Dans 2 jours, soit le 20 mars 2021, nous célébrerons la Journée internationale de la Francophonie. Cette initiative de l’Organisation internationale de la Francophonie, organisme regroupant 80 pays sur les 5 continents, a pour but de promouvoir la langue française, car « célébrer la Francophonie, c’est reconnaître le potentiel de la langue et de la culture à unir les peuples, à créer des espaces de solidarité et de compréhension mutuelle, pour réfléchir ensemble à notre avenir commun »[1]. Le français, ce symbole culturel pour tant de Québécois, est la 5ème langue mondiale et la 2ème apprise après l’anglais, et pourtant, nous nous battons continuellement pour sa préservation[2]. Force est d’admettre qu’il est possible que ces efforts déployés continuellement soient en fait la raison pour laquelle le français demeure si haut placé dans les rangs mondiaux. Il peut paraître évident que nous soulignions la Journée internationale de la Francophonie au Québec considérant la concentration de francophones présents dans la province. Cependant, 7,4 millions de personnes vivant au Canada ont le français comme langue maternelle et vivent l’enjeux sous-jacents des initiatives de ce genre : la menace du français.

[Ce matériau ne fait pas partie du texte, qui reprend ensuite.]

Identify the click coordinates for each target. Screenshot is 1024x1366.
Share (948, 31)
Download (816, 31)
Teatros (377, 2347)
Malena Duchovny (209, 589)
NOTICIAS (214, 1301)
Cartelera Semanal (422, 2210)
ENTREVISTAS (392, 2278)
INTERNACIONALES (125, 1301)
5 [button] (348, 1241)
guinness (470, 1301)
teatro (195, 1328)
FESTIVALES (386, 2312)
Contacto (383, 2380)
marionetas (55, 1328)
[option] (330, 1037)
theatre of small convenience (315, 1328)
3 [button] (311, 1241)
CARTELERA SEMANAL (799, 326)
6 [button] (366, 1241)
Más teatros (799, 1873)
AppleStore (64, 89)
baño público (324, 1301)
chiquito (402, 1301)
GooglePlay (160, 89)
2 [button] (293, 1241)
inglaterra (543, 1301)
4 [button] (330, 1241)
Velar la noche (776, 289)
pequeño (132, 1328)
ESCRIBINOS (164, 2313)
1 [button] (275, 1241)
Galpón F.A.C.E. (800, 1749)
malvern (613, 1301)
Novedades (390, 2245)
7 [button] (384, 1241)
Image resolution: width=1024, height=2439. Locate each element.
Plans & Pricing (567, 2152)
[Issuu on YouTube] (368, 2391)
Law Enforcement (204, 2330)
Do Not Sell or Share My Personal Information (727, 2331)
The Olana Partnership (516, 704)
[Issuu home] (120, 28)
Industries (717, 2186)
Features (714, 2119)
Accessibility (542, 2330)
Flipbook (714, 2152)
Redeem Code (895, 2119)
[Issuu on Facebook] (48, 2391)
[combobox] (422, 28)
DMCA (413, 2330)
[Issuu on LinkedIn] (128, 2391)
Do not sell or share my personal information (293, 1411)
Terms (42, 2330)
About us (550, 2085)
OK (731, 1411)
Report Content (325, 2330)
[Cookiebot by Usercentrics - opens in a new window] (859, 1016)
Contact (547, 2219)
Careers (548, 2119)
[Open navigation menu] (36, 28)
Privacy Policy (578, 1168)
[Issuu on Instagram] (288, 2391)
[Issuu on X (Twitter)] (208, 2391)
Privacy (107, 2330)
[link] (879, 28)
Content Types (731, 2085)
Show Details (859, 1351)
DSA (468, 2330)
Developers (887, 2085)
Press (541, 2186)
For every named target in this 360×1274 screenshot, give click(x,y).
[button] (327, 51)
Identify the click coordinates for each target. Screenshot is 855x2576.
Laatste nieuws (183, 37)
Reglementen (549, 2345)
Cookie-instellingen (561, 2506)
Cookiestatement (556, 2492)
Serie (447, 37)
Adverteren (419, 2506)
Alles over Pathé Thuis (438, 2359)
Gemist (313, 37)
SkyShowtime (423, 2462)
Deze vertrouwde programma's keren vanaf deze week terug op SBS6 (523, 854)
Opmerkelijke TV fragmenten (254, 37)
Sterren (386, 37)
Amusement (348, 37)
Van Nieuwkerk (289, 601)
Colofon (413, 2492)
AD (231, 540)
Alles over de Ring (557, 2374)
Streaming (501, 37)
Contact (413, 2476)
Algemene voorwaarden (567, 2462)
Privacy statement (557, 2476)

« Et l’absence de ce qu’on aime, quelque peu qu’elle dure, a toujours trop duré »[3]. En 1668, Molière traduit le sentiment que plusieurs Français-Canadiens éprouvaient avant que l’Acte de Québec de 1774 ne reconnaisse une légitimité à la langue française et avant que la Loi sur les langues officielles la déclare officielle au Canada en 1969. Par ces mots, il dit tout haut ce que plusieurs Québécois craignent aujourd’hui de vivre si un effort conscient de sauvegarde de la langue n’est pas maintenu[4]. Il est vrai que le statut du français au pays est cause de réjouissance. Cependant, il est important de se rappeler que ce n’est que 102 ans après la création du Dominion du Canada en 1867[5], 102 ans de tango entre le français et l’anglais, qu’une reconnaissance juridique lui est formellement accordée. Pouvons-nous voir dans ce délai une prophétie auto-réalisatrice ou même une révélation garante du futur du français? Je vous laisse tirer vos propres conclusions. Enfin, loin de moi l’idée de vous faire reprendre votre cours d’histoire du Québec ou la présomption de vous raconter l’histoire de la langue française au Québec, mais il était inévitable de s’y référer pour bien contextualiser l’enjeu entourant la question du français au Canada.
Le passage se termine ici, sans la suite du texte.